Israeli computer scientist (born 1960)

Moshe Tennenholtz (Hebrew: משה טננהולץ) is an Israeli computer scientist and professor with the faculty of Data and Decision Sciences at the Technion – Israel Institute of Technology, where he holds the Sondheimer Technion Academic Chair.

==Biography==
Tennenholtz received his B.Sc. in mathematics from Tel Aviv University in 1986, and his M.Sc. and Ph.D. in 1987 and 1991 respectively from the Department of Applied Mathematics and Computer Science in the Weizmann Institute. From 1991 to 1993 he worked in the Robotics Laboratory at Stanford University, after which he joined the faculty at the Technion in Haifa.
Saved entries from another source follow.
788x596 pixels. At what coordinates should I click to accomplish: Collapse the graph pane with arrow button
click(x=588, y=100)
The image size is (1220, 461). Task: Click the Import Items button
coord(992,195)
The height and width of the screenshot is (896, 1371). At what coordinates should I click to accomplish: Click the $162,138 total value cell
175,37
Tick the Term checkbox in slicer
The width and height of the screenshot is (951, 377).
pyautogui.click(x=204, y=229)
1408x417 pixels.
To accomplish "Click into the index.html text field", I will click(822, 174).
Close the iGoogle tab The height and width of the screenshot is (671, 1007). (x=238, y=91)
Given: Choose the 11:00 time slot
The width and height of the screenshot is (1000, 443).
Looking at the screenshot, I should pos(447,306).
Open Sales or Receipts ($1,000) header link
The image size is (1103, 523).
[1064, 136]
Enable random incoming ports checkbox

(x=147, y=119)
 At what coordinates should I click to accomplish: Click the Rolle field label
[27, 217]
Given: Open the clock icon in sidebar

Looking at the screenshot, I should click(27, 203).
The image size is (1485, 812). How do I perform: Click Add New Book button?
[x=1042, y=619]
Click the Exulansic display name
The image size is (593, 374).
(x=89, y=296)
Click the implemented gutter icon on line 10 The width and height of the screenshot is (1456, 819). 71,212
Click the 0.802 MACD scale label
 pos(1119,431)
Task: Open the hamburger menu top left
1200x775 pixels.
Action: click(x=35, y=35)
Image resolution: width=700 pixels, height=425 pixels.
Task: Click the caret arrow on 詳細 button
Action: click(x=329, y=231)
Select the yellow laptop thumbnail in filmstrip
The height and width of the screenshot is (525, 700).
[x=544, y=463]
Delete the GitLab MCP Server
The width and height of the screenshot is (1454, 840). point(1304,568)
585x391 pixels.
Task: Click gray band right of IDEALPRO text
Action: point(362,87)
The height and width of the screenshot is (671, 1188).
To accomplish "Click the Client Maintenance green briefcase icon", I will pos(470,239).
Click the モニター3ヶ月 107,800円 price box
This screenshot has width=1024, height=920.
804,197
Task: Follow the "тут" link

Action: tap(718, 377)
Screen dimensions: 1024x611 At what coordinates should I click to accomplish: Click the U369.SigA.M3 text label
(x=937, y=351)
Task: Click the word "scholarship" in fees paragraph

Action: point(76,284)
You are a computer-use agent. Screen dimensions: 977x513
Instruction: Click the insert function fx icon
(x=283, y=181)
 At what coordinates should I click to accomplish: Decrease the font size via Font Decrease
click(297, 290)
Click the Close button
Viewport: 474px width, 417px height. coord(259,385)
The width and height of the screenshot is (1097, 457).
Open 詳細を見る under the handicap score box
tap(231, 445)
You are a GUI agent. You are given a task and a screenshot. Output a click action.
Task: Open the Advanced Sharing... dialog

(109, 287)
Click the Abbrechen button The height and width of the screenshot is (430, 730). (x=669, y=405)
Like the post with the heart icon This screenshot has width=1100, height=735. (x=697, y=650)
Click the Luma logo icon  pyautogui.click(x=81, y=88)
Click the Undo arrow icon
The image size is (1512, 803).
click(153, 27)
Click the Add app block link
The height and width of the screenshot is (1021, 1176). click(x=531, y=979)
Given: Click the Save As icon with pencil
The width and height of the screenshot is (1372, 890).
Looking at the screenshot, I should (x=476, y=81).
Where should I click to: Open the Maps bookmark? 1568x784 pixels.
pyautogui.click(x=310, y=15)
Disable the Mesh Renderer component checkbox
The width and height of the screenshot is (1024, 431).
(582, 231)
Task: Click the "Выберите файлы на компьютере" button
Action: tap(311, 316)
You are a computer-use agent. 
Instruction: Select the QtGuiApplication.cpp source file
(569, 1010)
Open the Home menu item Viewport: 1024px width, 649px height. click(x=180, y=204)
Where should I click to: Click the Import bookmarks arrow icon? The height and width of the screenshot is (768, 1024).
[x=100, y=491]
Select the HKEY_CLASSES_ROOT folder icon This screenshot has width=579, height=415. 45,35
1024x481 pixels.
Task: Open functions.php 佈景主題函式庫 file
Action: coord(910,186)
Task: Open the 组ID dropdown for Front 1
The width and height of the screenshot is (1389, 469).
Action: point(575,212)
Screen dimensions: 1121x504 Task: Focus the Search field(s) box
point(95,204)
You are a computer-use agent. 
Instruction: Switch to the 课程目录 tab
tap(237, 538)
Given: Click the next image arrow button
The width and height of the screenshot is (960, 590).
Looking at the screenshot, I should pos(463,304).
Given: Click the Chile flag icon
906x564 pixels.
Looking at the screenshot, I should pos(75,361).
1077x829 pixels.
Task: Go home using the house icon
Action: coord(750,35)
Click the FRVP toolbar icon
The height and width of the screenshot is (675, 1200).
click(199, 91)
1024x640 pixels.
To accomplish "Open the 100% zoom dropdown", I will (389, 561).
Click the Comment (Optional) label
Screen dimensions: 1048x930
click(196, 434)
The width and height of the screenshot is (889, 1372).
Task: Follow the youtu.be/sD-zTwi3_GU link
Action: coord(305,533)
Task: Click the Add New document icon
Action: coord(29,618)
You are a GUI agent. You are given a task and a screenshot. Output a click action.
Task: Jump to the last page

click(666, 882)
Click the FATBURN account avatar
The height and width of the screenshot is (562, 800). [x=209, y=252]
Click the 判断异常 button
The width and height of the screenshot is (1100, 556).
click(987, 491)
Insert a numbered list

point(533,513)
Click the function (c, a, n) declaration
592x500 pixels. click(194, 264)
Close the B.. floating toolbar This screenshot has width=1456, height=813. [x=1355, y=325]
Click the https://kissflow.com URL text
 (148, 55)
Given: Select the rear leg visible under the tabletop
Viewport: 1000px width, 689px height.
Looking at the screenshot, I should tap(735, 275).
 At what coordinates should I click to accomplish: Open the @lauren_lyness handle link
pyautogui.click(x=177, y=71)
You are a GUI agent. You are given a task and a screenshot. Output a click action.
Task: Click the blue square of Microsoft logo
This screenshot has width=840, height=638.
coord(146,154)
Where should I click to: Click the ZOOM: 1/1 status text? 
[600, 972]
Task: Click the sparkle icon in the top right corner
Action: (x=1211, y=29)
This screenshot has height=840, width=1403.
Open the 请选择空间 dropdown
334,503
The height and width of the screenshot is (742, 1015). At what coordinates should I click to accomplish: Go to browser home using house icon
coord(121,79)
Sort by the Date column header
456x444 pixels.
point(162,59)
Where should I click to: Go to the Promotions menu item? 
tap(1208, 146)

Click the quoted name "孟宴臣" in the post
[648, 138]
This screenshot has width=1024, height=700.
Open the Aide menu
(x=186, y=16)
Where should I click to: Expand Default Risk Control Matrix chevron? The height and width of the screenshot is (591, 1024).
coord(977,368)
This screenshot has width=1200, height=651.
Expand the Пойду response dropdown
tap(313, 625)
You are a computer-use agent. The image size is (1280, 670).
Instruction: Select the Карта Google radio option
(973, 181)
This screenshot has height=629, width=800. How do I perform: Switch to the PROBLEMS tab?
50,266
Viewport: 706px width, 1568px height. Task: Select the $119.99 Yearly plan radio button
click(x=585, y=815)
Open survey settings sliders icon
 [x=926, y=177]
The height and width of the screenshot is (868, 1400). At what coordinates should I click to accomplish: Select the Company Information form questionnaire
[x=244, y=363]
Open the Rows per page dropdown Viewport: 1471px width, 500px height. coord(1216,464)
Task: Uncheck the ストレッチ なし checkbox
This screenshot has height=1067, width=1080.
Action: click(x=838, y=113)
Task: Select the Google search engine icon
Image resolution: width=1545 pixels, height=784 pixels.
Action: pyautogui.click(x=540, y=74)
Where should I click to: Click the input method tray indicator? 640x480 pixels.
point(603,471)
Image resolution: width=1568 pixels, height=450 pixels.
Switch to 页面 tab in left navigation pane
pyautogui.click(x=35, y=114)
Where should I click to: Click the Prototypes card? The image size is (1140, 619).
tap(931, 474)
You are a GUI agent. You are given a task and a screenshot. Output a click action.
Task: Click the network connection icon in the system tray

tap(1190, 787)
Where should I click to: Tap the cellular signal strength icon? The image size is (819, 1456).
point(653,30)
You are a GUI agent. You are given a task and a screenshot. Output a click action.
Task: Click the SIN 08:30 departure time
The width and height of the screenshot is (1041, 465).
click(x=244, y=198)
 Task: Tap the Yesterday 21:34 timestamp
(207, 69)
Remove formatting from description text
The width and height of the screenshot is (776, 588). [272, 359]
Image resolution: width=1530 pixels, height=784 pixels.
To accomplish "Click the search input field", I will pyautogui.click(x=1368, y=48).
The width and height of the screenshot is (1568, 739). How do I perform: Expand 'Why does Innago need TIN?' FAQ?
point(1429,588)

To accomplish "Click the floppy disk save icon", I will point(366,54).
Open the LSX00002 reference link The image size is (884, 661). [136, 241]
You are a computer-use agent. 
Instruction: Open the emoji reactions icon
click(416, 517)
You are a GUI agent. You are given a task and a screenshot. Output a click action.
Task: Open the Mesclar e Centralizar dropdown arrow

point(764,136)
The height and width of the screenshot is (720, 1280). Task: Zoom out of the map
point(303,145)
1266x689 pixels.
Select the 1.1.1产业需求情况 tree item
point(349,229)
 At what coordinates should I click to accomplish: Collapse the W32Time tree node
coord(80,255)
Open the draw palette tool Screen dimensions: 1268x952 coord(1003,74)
He returned to Stanford briefly as a visiting professor from 1999 to 2002 before returning to the Technion. In 2008 he started working at Microsoft Research and in 2011 he founded the basic research group at the Microsoft Israel R&D center. He has served as editor-in-chief of the Journal of Artificial Intelligence Research, associate editor of Games and Economic Behavior, the international journal
of Autonomous Agents and Multi-Agent Systems, served on the editorial board of the
Journal of Machine Learning Research, and served on the editorial board of AI Magazine. He served as program chair of the ACM Electronic
Commerce conference and of the TARK conference.

==Recognition==
He is an AAAI Fellow, an ACM fellow, and a fellow of the Society for the Advancement of Economic Theory. He is a winner of the Allen Newell award and of the John McCarthy award for pioneering contributions to the interplay between artificial intelligence and game theory. He also received the
ACM SIGART Autonomous Agents Research Award for 2012.
He was elected as an ACM Fellow in 2019 "for contributions to AI and algorithmic game theory".